Goal:
Please retype the following lines exactly, character for character.

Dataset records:
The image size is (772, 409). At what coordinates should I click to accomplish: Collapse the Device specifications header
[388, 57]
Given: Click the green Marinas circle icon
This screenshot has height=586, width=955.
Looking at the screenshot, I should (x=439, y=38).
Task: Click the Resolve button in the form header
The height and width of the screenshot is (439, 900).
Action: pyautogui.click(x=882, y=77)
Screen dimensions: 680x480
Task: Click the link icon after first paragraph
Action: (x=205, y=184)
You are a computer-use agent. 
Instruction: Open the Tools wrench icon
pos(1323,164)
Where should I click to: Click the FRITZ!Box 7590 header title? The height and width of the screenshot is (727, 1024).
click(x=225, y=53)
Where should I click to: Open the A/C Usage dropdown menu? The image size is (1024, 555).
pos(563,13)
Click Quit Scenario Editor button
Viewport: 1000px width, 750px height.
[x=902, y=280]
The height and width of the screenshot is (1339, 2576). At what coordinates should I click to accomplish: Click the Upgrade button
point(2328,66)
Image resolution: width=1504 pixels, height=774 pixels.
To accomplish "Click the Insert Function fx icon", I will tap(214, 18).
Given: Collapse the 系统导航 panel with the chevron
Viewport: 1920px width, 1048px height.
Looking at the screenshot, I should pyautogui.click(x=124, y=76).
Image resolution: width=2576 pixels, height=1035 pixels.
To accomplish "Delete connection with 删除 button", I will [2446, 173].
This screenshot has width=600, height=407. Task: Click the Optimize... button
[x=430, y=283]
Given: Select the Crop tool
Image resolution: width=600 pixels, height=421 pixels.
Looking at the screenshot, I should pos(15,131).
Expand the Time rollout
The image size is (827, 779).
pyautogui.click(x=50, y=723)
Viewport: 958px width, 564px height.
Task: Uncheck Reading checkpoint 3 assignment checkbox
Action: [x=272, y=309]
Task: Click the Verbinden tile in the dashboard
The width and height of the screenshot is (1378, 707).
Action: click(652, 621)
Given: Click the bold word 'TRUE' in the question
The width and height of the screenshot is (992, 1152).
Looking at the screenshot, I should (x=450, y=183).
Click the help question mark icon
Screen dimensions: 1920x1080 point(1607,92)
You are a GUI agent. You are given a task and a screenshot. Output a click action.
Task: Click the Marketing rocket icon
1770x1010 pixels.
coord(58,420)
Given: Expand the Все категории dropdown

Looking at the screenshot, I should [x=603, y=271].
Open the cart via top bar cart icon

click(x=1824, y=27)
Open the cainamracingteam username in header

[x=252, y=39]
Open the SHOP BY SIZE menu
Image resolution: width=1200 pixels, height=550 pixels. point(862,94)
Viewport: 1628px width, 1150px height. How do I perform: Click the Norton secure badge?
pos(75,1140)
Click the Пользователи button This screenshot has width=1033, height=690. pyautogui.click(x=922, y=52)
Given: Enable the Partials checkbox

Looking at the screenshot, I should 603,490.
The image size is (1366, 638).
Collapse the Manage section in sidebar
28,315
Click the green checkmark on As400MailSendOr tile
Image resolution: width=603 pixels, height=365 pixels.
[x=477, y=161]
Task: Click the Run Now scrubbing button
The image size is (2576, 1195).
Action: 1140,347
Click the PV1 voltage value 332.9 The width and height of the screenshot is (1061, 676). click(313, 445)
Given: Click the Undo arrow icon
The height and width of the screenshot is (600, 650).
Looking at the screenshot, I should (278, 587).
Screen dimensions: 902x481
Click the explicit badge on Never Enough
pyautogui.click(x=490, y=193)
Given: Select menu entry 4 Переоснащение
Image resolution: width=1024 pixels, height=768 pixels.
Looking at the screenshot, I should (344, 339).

Solution for this task:
The image size is (772, 409). At what coordinates should I click to accomplish: Collapse the Device specifications header
[388, 57]
Given: Click the green Marinas circle icon
This screenshot has height=586, width=955.
Looking at the screenshot, I should (x=439, y=38).
Task: Click the Resolve button in the form header
The height and width of the screenshot is (439, 900).
Action: pyautogui.click(x=882, y=77)
Screen dimensions: 680x480
Task: Click the link icon after first paragraph
Action: (x=205, y=184)
You are a computer-use agent. 
Instruction: Open the Tools wrench icon
pos(1323,164)
Where should I click to: Click the FRITZ!Box 7590 header title? The height and width of the screenshot is (727, 1024).
click(x=225, y=53)
Where should I click to: Open the A/C Usage dropdown menu? The image size is (1024, 555).
pos(563,13)
Click Quit Scenario Editor button
Viewport: 1000px width, 750px height.
[x=902, y=280]
The height and width of the screenshot is (1339, 2576). At what coordinates should I click to accomplish: Click the Upgrade button
point(2328,66)
Image resolution: width=1504 pixels, height=774 pixels.
To accomplish "Click the Insert Function fx icon", I will tap(214, 18).
Given: Collapse the 系统导航 panel with the chevron
Viewport: 1920px width, 1048px height.
Looking at the screenshot, I should pyautogui.click(x=124, y=76).
Image resolution: width=2576 pixels, height=1035 pixels.
To accomplish "Delete connection with 删除 button", I will [2446, 173].
This screenshot has width=600, height=407. Task: Click the Optimize... button
[x=430, y=283]
Given: Select the Crop tool
Image resolution: width=600 pixels, height=421 pixels.
Looking at the screenshot, I should pos(15,131).
Expand the Time rollout
The image size is (827, 779).
pyautogui.click(x=50, y=723)
Viewport: 958px width, 564px height.
Task: Uncheck Reading checkpoint 3 assignment checkbox
Action: [x=272, y=309]
Task: Click the Verbinden tile in the dashboard
The width and height of the screenshot is (1378, 707).
Action: click(652, 621)
Given: Click the bold word 'TRUE' in the question
The width and height of the screenshot is (992, 1152).
Looking at the screenshot, I should (x=450, y=183).
Click the help question mark icon
Screen dimensions: 1920x1080 point(1607,92)
You are a GUI agent. You are given a task and a screenshot. Output a click action.
Task: Click the Marketing rocket icon
1770x1010 pixels.
coord(58,420)
Given: Expand the Все категории dropdown

Looking at the screenshot, I should [x=603, y=271].
Open the cart via top bar cart icon

click(x=1824, y=27)
Open the cainamracingteam username in header

[x=252, y=39]
Open the SHOP BY SIZE menu
Image resolution: width=1200 pixels, height=550 pixels. point(862,94)
Viewport: 1628px width, 1150px height. How do I perform: Click the Norton secure badge?
pos(75,1140)
Click the Пользователи button This screenshot has width=1033, height=690. pyautogui.click(x=922, y=52)
Given: Enable the Partials checkbox

Looking at the screenshot, I should 603,490.
The image size is (1366, 638).
Collapse the Manage section in sidebar
28,315
Click the green checkmark on As400MailSendOr tile
Image resolution: width=603 pixels, height=365 pixels.
[x=477, y=161]
Task: Click the Run Now scrubbing button
The image size is (2576, 1195).
Action: 1140,347
Click the PV1 voltage value 332.9 The width and height of the screenshot is (1061, 676). click(313, 445)
Given: Click the Undo arrow icon
The height and width of the screenshot is (600, 650).
Looking at the screenshot, I should (278, 587).
Screen dimensions: 902x481
Click the explicit badge on Never Enough
pyautogui.click(x=490, y=193)
Given: Select menu entry 4 Переоснащение
Image resolution: width=1024 pixels, height=768 pixels.
Looking at the screenshot, I should (344, 339).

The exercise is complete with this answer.